Mental Health Awareness: looking after your wellbeing at university

22 May, 2023Mutahara Gofur

University is an exciting time. You have the opportunity to explore a subject you’re passionate about, meet new people, and start making plans for your future career. But some students find that balancing their studies with an active social life – not to mention managing their finances –can be stressful.

Here are a few tips on how you can look after your mental wellbeing during your time at university.

Mental health at university

Going to university often involves moving out of home and managing your own finances for the first time. On top of this is the academic workload itself, which is usually considerably higher than anything students will have experienced before. Even after you graduate there’s the task of finding a suitable job. So, it’s fair to say that today’s students can face quite a bit of pressure.

This can have very serious consequences for mental health. In fact, Randstad’s 2022 mental health report found that seven in every 10 students have either:

  • been diagnosed with a long-term mental health condition
  • are experiencing a short-term mental health condition
  • believe they have a mental health condition which has not been diagnosed.

They also reported that 50% of students have thought about dropping out of university due to mental health issues.

It’s clear that mental health problems among university students are more common than we might think. However, it shouldn’t get in the way of you getting the most out of your university experience.

So, what are some steps that students can take to safeguard their mental health?

Creating a support network at university

Creating positive and supportive relationships is vital for your mental wellbeing throughout your studies. Engaging in group discussions, joining clubs or societies related to your interests, and participating in extracurricular activities, will allow you to connect with your peers and build new friendships.

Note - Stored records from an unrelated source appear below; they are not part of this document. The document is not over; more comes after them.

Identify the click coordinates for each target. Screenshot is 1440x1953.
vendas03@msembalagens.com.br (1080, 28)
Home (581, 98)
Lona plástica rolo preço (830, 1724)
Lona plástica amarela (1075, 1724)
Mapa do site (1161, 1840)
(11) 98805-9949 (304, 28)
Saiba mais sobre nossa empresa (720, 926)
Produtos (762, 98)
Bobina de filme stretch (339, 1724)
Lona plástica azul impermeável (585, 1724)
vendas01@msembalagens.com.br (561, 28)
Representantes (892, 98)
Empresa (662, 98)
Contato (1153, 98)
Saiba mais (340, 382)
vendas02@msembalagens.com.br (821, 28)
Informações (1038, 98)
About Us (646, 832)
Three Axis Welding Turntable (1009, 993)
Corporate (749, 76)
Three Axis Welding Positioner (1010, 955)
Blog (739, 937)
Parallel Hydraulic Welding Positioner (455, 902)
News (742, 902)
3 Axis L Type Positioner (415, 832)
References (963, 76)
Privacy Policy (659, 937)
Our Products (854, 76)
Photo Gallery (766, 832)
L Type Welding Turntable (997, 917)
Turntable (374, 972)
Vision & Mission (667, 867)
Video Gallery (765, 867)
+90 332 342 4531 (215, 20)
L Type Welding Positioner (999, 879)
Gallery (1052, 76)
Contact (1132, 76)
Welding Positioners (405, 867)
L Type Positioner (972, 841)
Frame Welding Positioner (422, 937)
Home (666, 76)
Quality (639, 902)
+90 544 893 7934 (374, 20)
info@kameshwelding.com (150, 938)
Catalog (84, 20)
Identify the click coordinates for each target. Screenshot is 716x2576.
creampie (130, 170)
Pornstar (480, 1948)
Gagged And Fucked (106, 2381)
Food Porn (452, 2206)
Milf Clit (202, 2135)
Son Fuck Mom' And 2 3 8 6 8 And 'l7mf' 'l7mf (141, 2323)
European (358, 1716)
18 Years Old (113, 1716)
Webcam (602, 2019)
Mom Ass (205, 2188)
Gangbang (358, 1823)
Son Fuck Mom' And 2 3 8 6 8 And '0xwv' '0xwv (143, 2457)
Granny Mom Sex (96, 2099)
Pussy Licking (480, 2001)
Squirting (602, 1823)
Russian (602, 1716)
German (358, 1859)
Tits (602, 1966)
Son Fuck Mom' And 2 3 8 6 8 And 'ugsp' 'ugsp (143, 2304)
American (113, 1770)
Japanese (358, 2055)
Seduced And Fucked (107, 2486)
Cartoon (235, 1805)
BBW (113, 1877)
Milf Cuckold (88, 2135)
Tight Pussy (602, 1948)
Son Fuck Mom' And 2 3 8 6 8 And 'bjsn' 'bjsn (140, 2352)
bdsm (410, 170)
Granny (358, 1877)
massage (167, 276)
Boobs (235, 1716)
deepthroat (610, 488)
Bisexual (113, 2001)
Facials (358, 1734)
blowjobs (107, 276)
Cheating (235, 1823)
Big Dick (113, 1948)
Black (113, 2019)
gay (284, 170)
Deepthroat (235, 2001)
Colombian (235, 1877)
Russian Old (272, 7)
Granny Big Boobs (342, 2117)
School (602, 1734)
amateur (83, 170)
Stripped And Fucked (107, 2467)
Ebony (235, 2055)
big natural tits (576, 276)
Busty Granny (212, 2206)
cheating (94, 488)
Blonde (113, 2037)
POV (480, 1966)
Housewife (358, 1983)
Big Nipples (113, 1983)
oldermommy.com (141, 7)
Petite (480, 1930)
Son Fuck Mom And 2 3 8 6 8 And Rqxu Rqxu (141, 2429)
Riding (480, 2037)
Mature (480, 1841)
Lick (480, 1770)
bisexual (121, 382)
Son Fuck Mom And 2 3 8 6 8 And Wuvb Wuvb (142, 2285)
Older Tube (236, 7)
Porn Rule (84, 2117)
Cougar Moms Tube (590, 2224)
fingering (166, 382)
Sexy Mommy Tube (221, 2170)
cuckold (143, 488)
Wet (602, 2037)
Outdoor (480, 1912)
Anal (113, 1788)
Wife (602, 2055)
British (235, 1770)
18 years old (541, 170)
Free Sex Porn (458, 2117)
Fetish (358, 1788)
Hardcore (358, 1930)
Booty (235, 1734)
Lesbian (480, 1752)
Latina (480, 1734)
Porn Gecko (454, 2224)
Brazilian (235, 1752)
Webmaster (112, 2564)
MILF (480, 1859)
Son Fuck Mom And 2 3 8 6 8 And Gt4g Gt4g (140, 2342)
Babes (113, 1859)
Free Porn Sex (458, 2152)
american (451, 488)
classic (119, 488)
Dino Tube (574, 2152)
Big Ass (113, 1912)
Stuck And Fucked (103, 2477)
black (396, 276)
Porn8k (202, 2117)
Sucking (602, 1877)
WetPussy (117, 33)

Not only will this kind of social network provide you with a sense of belonging, but it can also be a source of support during challenging times. You may find people who are struggling or have struggled with the same issues you are and can provide advice based on the coping strategies they used themselves.

Establish a balanced study routine

Succeeding in your degree is very important, of course, but your mental health must also remain a top priority. When an assignment is due or exam season has begun, it can be easy to neglect your wellbeing.

To mitigate this, try creating a revision timetable well in advance that outlines your study goals, gives you plenty of time to cover the necessary course material and allows for some downtime. Your study schedule needs to be realistic, but it’s important to include regular breaks to give yourself a chance to recuperate.

When you take breaks from studying, do something that allows you to relax and leaves you feeling energised for when you do get back to revision. Make sure that you are also fuelling your body properly, especially during exam period, whilst also getting enough sleep.

Not only will scheduling in adequate rest do wonders for your mental health, but it is also likely to have a positive effect on your studies.

Find out what support is available to you

If you’re struggling with your mental health and feel like it’s affecting your studies, talk to your personal tutor and tell them about your situation. They can let you know what your options are, such as applying for mitigating circumstances or get reasonable adjustments made. They can also offer general study advice that can help you keep on top of things.

Most universities understand how important mental health is and will have some form of pastoral care or wellbeing services available. For example, at LIBF we have a qualified counsellor for students.

Some universities may also offer student-led support groups.

Seeking professional help for mental health

There can be a lot to organise when you start university. One thing you should aim to prioritise is finding a local GP, especially if you’re moving away from home. This is important for general health and wellbeing, but being registered with a local surgery will also mean that, if you feel like you need professional help for your mental health, they can refer you to a counselling service or provide you with other treatment options.

There are also numerous services with free resources and helplines you can reach out to:

It’s important that you make the most of your opportunities at university. But to do this, you’ll need to make your mental health a priority and utilise the resources and support available to you.